“We knew she was in the best place possible, which was comforting. Her doctors and nurses treated us like family.”
–Dianne, Isabella’s Mom
“Cancer changed my life drastically, but overall it made me stronger,” says 17-year-old Isabella Medeiros. As a high school freshman, Isabella went from being a typical teen to a leukemia patient. Now, as a survivor, she’s taken on yet another role: fundraiser. “I want to advocate for more funding,” Isabella says. “If there was more money to fight pediatric cancer, there could be better technology and more research, and more hope to find cures.”
Her battle started with a large bruise that mysteriously appeared on her left leg in May 2015. Soon after, she got a cut that wouldn’t stop bleeding. Then her temperature spiked, her nose started bleeding, and she coughed up blood, all in the span of a weekend. Isabella knew something was wrong.
A visit to the local hospital in Fairfield revealed that these symptoms were serious, and Isabella’s mother, Dianne, was advised to take the 15-year-old to UCSF Benioff Children’s Hospital Oakland immediately. After hours of tests, a chest X-ray, and a platelet transfusion, Isabella’s doctor revealed the diagnosis: leukemia. Additional testing revealed that Isabella had acute promyelocytic leukemia, a rare form of the disease that causes severe symptoms and requires immediate medical intervention.
“Taking all this in wasn’t easy for me,” Isabella says. “I just didn’t want to die.”

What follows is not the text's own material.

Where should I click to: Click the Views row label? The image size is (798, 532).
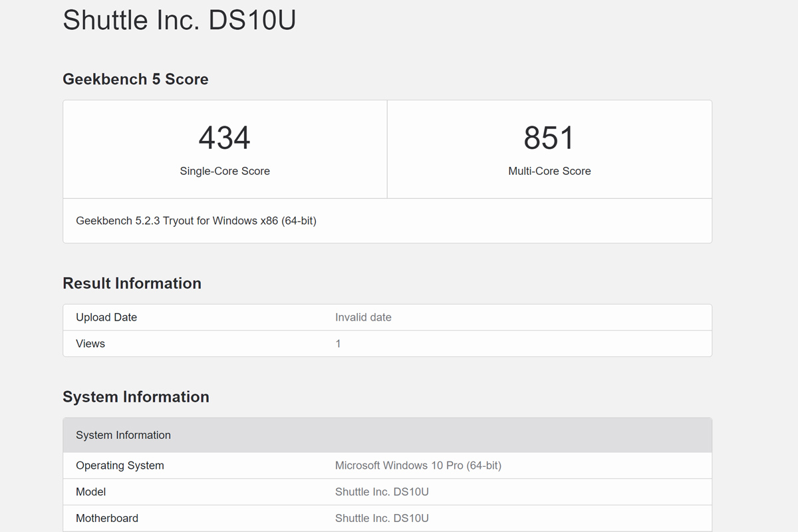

As the first step in her cancer fight, Isabella was treated at our Oakland campus for a month, receiving chemotherapy and battling complications like fluid in her lungs, pneumonia, blood clots, and an infection.

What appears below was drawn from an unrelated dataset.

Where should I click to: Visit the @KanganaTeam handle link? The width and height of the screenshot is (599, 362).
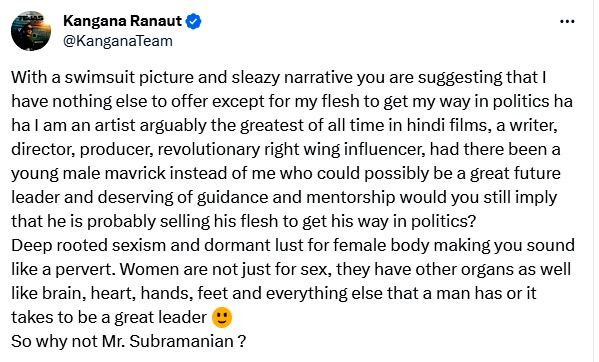click(118, 41)
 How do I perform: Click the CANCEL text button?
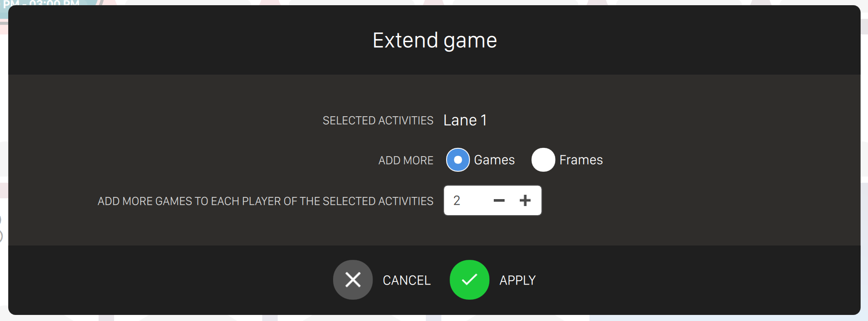tap(406, 280)
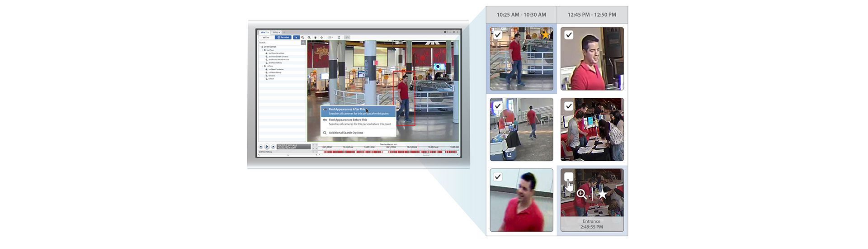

“We knew she was in the best place possible, which was comforting,” says Dianne. “Her doctors and nurses treated us like family. That made it much easier to go through this, since we had to spend so much time away from home.”
After getting discharged, Isabella’s fight wasn’t over. For eight months, she had to return to a clinic every weekday for chemotherapy infusions. Fittingly, she had her last treatment on December 31, starting the new year with a clean slate.
“Watching the last bit of the chemo go into the IV was amazing,” Isabella says. “A whole chapter of my life ended so I could start a new one.”
Back at school, Isabella delivered a passionate speech on pediatric cancer funding, and she plans to lead a campaign among her fellow students to raise awareness. This goal is shared by her whole family: Her brothers wore gold shoelaces last September to highlight pediatric cancer; her father, Mike, has started donating platelets; and her older sister has registered as a bone marrow donor.
“Working toward something positive gives us a way to move forward,” Dianne says.
Isabella’s experience has also influenced her goals for the future. She’s considering becoming an oncology nurse so she can help kids facing the same struggle she did.
“When I first got diagnosed, I felt like maybe I deserved leukemia. And it was hurtful that people treated me differently for not losing my hair—although I looked fine, I wasn’t,” she says. “But when I beat cancer, I thought, ‘Who would have known that I could do such a big thing?’ Now I try to live every day to the fullest.”